The short answer is that OCSR will only perform a failover when it detects a disaster, and the node it is running on is part of the windows cluster quorum.
For a more detailed answer let's take a look at a couple scenarios in the context of a sample configuration that is pretty typical of how we anticipate OCSR being deployed:
- 2 Sites
- 2 Windows Nodes per Site
- 1 File Share Witness (FSW) at a third site
- 1 MetroCluster controller at each site
Cluster quorum is achieved through votes. Each node gets one vote and the witness gets one vote. If a group of nodes is separated, the group must have N/2+1 votes (in this example 3 votes) to meet quorum or the cluster services are stopped.
So if site A loses connectivity, it will only have 2 votes, and the cluster applications will be shut down. Site B will still have access to the FSW and have 3 votes so it stays up. In that case OCSR can safely failover storage site B allowing WSFC to bring the failed applications online.
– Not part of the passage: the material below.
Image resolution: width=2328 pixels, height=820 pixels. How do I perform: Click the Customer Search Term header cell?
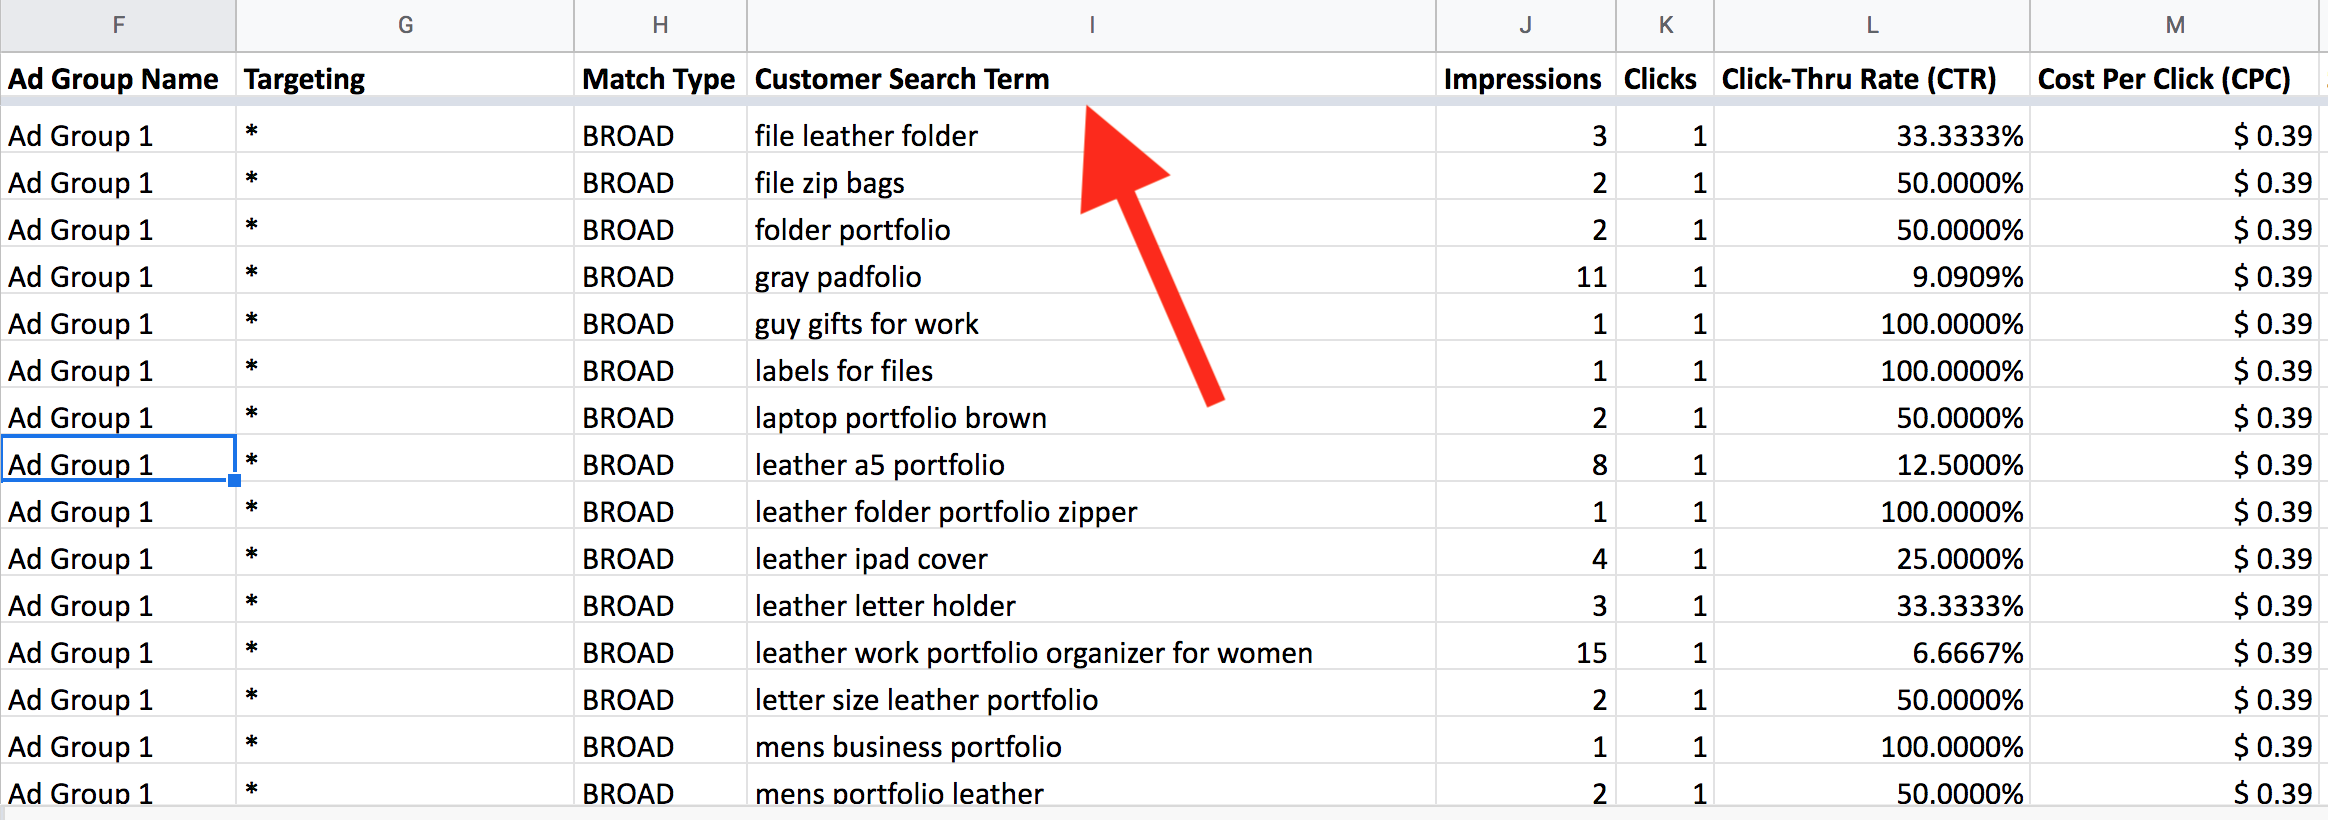tap(1091, 78)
If both site A & site B both lose connectivity to each other and the FSW, BOTH sites will lose quorum and the cluster will shut down completely. In that case an administrator can manually "force quorum" at site A and bring the clustered services up and allowing OCSR to failover storage to site A.
This blog post has some good details on quroum models. Keep in mind that for multi-site clusters only "Node Majority" and "Node and File Share Majority" are supported by Microsoft (and thus OCSR).